Our guide is a nice lady called Pat who has been working here for years and years. She's basically like your long-lost mum, grey-haired and friendly, and she certainly knows her stuff. She marched us off to one of the courtrooms and sat us down, and that's where I am now, secretly writing this while I'm pretending to listen. We are half an hour into the tour now and my attention is starting to wane. It's not so much a tour... it's more like a lecture. She's got a nice conversational style and everyone is free to ask some questions, but it's heavy going. She's gone through the history of the place, the building and the architecture, and now she's motoring on through the court process and function of the judiciary. It's like a university lecture.

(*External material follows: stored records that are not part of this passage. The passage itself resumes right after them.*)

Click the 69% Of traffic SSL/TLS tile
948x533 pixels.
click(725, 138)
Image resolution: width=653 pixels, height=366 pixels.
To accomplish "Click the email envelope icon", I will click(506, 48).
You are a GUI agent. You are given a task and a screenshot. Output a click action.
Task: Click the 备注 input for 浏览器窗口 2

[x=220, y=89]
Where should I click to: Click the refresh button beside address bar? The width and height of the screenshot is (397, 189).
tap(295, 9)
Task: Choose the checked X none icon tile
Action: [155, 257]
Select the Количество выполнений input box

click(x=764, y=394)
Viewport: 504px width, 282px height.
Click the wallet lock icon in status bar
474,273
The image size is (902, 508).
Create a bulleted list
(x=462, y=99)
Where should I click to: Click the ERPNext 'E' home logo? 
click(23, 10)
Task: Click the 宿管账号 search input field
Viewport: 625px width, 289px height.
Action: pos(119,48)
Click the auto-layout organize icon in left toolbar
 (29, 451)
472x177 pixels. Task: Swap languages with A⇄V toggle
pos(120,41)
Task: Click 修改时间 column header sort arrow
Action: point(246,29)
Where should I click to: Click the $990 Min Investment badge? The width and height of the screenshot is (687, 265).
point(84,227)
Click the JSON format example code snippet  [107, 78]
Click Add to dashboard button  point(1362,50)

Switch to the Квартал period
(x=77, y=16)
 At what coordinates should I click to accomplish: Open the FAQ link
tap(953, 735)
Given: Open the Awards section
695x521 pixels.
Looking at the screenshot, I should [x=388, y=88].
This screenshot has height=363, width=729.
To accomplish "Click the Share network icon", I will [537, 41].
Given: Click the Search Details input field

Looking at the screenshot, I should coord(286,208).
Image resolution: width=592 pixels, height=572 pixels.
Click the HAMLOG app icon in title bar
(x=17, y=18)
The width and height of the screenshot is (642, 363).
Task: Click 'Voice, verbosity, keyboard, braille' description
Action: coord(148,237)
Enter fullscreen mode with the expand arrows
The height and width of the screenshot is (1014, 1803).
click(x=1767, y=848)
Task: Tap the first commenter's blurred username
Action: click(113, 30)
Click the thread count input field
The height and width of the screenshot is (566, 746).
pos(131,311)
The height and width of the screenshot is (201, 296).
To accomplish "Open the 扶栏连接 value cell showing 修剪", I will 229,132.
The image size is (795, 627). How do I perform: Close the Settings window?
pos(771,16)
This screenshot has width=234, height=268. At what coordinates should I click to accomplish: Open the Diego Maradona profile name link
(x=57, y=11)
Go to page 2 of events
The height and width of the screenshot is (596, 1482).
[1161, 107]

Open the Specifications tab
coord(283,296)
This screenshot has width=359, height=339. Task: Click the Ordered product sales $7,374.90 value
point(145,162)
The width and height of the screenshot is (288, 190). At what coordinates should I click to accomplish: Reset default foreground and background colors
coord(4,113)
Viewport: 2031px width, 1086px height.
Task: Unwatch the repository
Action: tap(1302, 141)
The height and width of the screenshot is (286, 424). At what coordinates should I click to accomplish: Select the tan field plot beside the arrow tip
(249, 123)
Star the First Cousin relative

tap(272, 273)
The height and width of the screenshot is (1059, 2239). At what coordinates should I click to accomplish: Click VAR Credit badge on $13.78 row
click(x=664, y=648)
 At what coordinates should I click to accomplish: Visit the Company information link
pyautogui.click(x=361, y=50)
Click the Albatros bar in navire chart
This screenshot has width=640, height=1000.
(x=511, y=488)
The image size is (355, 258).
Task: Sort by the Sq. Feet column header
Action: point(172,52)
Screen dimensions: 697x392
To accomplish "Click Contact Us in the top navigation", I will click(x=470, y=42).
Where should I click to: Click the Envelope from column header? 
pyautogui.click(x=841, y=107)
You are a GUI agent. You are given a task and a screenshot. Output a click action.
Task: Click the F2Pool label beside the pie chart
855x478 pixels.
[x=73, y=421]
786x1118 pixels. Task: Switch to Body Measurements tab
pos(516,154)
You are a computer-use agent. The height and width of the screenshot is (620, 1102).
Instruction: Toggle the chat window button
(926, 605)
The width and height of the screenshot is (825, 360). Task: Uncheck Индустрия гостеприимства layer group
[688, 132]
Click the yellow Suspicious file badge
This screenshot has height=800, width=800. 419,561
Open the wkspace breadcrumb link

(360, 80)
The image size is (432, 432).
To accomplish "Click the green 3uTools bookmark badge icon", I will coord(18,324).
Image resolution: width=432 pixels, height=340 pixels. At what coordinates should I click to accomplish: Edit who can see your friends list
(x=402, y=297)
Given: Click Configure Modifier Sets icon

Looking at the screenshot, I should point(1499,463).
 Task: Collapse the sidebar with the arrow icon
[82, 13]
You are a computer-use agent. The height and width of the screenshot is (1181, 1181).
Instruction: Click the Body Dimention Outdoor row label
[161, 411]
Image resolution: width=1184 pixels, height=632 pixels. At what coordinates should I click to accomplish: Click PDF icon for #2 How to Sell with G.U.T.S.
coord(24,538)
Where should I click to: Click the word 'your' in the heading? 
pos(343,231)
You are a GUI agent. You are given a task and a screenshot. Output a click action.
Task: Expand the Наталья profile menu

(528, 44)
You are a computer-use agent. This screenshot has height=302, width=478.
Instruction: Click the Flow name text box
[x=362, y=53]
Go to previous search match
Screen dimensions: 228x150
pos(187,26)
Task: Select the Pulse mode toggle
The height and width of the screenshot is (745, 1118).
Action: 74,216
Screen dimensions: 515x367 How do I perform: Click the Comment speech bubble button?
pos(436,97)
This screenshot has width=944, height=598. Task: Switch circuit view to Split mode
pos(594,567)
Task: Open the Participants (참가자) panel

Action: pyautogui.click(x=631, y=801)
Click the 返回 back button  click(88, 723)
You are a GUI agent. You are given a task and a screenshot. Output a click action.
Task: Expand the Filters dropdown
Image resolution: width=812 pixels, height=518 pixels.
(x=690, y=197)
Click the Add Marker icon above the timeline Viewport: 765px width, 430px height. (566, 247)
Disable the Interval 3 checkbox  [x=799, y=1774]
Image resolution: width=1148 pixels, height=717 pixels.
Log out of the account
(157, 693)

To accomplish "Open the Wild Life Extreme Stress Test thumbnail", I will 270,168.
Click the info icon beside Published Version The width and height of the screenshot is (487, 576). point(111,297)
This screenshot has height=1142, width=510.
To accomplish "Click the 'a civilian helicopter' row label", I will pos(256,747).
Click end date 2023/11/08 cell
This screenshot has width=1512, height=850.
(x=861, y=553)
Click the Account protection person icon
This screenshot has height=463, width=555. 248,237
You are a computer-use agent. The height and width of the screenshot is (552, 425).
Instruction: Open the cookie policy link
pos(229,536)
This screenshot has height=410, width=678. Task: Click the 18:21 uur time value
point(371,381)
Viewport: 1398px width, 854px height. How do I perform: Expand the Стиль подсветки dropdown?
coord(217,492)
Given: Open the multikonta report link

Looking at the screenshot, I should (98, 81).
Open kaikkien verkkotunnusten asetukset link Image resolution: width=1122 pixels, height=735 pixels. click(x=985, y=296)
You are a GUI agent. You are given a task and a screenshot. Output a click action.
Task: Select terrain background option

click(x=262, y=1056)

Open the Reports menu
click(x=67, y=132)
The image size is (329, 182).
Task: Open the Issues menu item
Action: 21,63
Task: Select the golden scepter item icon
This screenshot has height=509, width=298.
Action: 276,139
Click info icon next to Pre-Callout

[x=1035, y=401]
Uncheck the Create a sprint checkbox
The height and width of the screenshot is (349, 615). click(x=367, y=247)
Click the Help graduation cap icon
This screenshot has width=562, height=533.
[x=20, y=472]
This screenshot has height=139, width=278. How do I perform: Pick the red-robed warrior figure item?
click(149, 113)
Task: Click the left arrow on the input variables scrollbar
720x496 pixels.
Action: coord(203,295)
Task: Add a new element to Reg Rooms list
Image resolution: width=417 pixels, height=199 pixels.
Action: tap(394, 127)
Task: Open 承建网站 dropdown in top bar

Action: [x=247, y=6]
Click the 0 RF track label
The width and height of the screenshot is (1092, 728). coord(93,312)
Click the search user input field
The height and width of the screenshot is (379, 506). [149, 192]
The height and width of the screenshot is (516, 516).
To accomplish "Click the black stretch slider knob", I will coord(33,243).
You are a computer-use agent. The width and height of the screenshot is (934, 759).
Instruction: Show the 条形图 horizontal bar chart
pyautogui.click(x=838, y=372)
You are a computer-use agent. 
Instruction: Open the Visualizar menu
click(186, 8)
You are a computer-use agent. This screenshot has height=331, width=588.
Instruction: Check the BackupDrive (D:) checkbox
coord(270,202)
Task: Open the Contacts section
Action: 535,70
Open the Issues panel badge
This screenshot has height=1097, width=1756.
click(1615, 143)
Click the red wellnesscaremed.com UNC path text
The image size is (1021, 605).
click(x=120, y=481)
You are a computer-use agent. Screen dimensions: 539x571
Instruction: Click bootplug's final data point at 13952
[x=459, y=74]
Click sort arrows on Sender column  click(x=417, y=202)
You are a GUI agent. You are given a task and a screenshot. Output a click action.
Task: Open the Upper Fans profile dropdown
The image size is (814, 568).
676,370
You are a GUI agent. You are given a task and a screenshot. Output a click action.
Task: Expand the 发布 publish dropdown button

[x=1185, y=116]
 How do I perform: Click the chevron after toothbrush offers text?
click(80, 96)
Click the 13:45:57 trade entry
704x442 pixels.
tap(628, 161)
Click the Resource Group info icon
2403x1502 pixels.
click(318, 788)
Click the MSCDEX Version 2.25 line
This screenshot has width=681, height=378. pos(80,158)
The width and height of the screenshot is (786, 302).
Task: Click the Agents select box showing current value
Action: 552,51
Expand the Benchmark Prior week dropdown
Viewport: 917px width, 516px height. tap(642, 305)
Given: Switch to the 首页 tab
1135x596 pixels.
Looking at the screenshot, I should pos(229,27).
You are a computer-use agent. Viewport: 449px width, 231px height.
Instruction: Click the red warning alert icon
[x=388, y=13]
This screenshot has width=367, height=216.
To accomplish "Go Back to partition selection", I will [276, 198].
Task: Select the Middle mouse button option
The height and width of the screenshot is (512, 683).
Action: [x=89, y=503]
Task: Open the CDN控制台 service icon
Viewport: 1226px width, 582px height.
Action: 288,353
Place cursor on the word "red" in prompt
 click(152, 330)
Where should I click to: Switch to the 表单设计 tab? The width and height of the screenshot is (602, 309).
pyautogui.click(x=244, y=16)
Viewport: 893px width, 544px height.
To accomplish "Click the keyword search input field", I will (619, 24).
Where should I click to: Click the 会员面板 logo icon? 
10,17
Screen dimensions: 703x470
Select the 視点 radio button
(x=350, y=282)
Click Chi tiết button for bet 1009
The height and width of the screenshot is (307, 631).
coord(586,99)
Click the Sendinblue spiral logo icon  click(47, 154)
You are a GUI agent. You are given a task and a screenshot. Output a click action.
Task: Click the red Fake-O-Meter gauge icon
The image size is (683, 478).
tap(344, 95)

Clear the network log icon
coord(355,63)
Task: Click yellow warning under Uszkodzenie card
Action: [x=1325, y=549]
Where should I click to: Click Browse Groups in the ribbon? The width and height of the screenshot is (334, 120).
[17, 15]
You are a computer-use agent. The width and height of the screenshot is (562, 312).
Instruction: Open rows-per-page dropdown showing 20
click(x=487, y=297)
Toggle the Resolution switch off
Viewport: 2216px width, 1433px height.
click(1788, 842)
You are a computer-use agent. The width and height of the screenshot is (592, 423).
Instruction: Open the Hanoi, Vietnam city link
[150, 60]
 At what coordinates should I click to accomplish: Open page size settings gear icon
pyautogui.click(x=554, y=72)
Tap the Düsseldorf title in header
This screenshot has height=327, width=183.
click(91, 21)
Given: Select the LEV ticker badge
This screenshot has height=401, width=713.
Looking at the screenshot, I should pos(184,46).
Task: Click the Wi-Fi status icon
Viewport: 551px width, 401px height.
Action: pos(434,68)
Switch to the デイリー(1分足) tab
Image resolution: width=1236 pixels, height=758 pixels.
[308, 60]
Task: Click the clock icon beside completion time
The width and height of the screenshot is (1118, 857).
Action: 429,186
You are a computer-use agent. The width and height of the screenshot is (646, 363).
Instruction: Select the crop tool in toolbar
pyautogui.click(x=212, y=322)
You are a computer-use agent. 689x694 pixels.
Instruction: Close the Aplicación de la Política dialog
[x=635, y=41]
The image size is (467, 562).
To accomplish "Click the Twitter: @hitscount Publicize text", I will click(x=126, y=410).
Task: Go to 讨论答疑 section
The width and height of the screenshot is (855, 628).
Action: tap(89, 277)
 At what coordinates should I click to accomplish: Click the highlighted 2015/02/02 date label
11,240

The court room is very nice though. It's all wood-panelled walls, vaulted ceilings, stone gallery balconies and old bookcases filled with leather-spined legal tomes. It's got a hanging chandelier and old ticking clocks. It's like I've walked straight onto the set of Rumple of the Bailey.
It turns out that they don't do murders here after all. This is a Civil Court, so it's all divorces, adoptions, libel cases and damages, with a bit of bankruptcy, asylum and deportation cases thrown in. So I've learnt something, at least. I've learnt that it's safe to walk the corridors without getting jumped on by a mass murderer.
... I do like Pat, and she is a good guide, but this speech is going on and on and on. When is the actual tour going to start? I'm guessing that when people come on a tour of the Royal Courts of Justice, then what they really want to do is go on a tour of the building. Not listen to Pat banging on about everyone she's met in the few decades she's worked here. Eighty minutes later we finally get up and have a walk around. Eighty minutes! If I knew it was going to take that long then I would have come in my pyjamas and had a kip. So be advised -- you have to sit through nearly an hour and a half of monologue before you get to see some of the building. And even then, it's just a quick half hour and a few rooms.
The actual 'tour' bit of the tour consists of some corridors, a moderately impressive painted room, and then up to a balcony where they've got a collection of judges wigs and robes, and then back down to the main hall again... and the crypt (which we already saw when we had a cup of tea). And that's basically it. The only courtroom you see is the one where you've been sitting for the last eighty minutes listening to her legal lecture.
Eighty minutes of talking, followed by a quick thirty minutes of tour. But hey, it didn't cost a lot, and the guide was a genuinely lovely lady, so you can't be too critical. But take my advice... unless you've got a special interest in learning about the judiciary it makes more sense to just come in and walk around yourself. It's a public building and they provide a little leaflet at the front desk for a self-guided tour. That way you can spend a nice hour walking around at your leisure, taking your time to see all the stuff, without having to wade through eighty minutes of school lessons wondering when the home time bell will ring.